Voting Obsecurity

December 26, 2006

The Honorable George W. Bush
President of the United States
The White House
1600 Pennsylvania Avenue NW
Washington, DC 20500

Dear Mr. President,

I hope the holidays find you well, and wish you happy and productive new year.

I am not an expert on the topic of voting, nor am I a professional security expert, but I do try and follow the news with regards to the intersection of the two. I watched the HBO documentary “Hacking Democracy” this weekend while wrapping presents, and was flat-out disgusted. It was not especially well-made, made no attempt at being objective, nor was most of its information news to me, but I was moved when I watched a mock election be rigged using actual voting systems and saw a real, respected election official be speechless and dumbfounded that his job was completely undermined.

There is no simple solution to secure voting, nor is it remotely probable that any election will ever be 100.0% honest, but there are some monumentally obvious flaws in the way we currently count votes. The largest is the issue of the lack of openness of the software, systems, and processes that are involved.

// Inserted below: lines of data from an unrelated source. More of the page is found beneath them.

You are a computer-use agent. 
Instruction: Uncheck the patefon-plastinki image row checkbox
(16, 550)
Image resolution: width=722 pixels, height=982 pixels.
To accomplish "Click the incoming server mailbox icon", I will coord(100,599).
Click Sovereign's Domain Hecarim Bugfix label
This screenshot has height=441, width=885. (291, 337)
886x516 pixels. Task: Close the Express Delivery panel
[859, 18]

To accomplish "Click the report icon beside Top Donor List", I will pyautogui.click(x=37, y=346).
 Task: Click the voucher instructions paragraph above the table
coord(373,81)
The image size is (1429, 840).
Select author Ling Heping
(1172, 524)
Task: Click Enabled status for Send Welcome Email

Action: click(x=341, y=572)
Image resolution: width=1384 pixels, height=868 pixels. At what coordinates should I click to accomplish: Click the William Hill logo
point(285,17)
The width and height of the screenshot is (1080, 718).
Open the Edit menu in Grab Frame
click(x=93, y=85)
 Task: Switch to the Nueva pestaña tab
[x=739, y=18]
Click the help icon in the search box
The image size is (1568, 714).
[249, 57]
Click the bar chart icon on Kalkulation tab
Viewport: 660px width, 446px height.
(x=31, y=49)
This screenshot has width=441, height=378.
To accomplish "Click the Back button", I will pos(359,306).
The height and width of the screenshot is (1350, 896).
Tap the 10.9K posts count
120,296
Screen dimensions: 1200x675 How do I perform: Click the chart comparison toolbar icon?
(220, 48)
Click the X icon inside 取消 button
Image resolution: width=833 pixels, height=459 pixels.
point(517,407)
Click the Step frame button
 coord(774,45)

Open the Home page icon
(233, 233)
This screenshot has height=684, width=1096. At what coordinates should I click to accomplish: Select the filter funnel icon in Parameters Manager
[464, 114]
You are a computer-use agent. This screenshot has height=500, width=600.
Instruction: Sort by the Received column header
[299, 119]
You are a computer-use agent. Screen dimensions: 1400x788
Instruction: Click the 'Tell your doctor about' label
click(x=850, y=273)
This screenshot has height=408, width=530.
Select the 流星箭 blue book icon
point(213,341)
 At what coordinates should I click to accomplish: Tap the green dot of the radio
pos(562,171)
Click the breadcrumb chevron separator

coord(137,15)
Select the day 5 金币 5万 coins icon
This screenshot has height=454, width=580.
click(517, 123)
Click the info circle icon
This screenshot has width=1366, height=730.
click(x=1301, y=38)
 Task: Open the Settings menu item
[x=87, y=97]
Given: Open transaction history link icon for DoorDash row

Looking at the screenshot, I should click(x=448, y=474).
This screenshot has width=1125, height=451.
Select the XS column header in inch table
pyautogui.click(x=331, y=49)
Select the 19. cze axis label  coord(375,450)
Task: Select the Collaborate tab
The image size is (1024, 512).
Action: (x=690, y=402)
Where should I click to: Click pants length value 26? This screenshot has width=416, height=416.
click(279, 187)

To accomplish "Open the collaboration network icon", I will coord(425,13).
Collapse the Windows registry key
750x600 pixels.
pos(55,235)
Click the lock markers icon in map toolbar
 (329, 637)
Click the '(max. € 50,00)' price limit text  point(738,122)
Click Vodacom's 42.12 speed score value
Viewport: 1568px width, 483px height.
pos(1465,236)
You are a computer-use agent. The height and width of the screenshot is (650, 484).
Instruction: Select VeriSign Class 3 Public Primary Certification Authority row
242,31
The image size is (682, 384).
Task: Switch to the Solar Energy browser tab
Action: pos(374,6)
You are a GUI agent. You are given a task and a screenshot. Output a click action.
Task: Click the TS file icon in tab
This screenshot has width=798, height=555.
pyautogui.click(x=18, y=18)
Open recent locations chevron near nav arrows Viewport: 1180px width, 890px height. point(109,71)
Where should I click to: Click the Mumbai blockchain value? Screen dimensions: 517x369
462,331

I am a software developer and most non-programmers I’ve talked to have a difficult time understanding the idea that public access to the “secret codes” of software, AKA the source code, is more secure than private or closed source code. The general opinion is that if you can see the inner workings of something, it’s easier to break it, which is valid and true. The next step in this thought process, however, is more critical and is one that most people don’t take. That is that if you cannot see the inner workings of something that is broken, it’s more difficult to fix it.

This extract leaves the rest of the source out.